Passage shown
***

Information: The compile process below is basic and further information about compiling in own platform can be found in Readme.your-platform


Note: XBMC is open source (GPL) software and as so the source code is available for anyone to modify and/or compile (under the rules of the GPL).

Contents

1 Prerequisites

Supported Linux Operating-System installed on a supported computer, currently the officially supported OS are
Ubuntu Desktop Edition
Ubuntu Server Edition
Ubuntu Minimal
Ubuntu for ARM
Note: Note that it is also possible to compile and run 32-bit XBMC under 64-bit (AMD64/EMT64) Ubuntu if you run it in a 32bit chroot.
Other working distributions (but officially unsupported) are
Some hardware requirements

x86-based computer. No other special hardware is required for development, as developers can compile using the "make sdl_2d option" (see README.linux). However for end-users the minimum requirement is a 3D GPU (Graphics Processing Unit) that at least supports Shader Model 3.0 and OpenGL 2.0 (that features 24bpp or 32bpp for 3D hardware-acceleration support, which XBMC GUI need to run smootly at an acceptable frame-rate). Graphic adapters that support DirectX version 9.0c or later usually meet all of those mentioned requirements, (Team-XBMC recommends NVIDIA GeForce 6150 or later as NVIDIA are currently the manufacturer that offers good device-drivers for Linux (and NVIDIA GeForce 6150 or later supports OpenGL 2.0).

2 Getting the source code

For the first time:

sudo apt-get install git-core -y
cd $HOME
git clone git://github.com/xbmc/xbmc.git

In order to update the source code (and clean old make files):

cd $HOME/xbmc
git clean -xfd
git reset --hard
git pull --rebase

3 Installing required Ubuntu packages

The current list of required packages for each supported version is located in the README.linux file in the GIT

Use a single command to get all build dependencies

For this, you need to specify the PPA in your apt sources.Where are XBMC packages in Ubuntu.

Method 1

With ppa

sudo apt-get update

Here is the magic command to get the build dependencies (used to compile the version on the PPA).

***

Information provided
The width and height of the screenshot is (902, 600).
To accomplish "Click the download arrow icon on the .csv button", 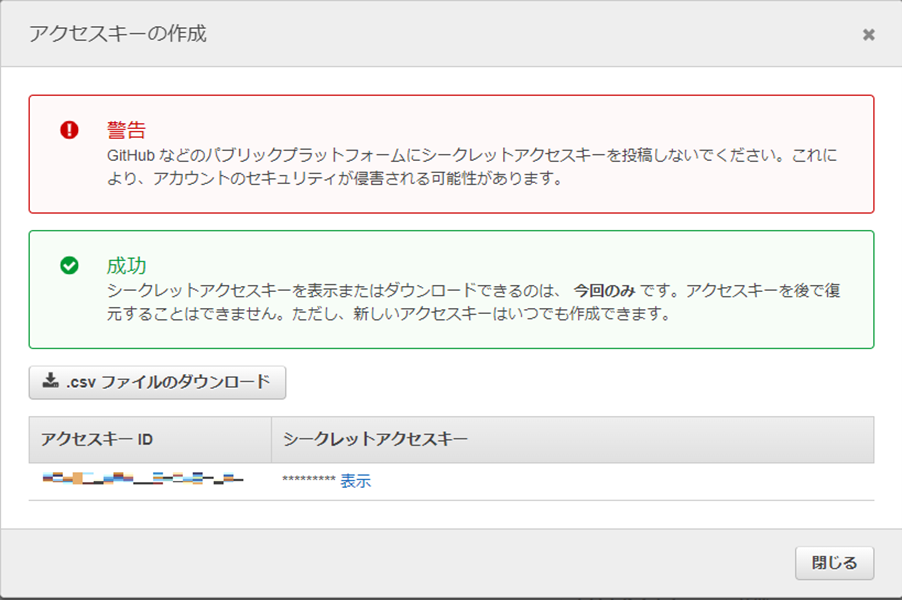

***

To do
(A) According to the XBMC compiling guide, why does Team-XBMC recommend an NVIDIA GeForce 6150 or later? Answer in one to three sentences.
(B) Translate this sentence from the XBMC compiling guide into Spanish: "Note that it is also possible to compile and run 32-bit XBMC under 64-bit (AMD64/EMT64) Ubuntu if you run it in a 32bit chroot."
The material isn't needed for this work.

Results for the exercise
(A) NVIDIA is currently the manufacturer that offers good device drivers for Linux. The GeForce 6150 and later models also support OpenGL 2.0.

(B) Tenga en cuenta que también es posible compilar y ejecutar XBMC de 32 bits en Ubuntu de 64 bits (AMD64/EMT64) si lo ejecuta en un chroot de 32 bits.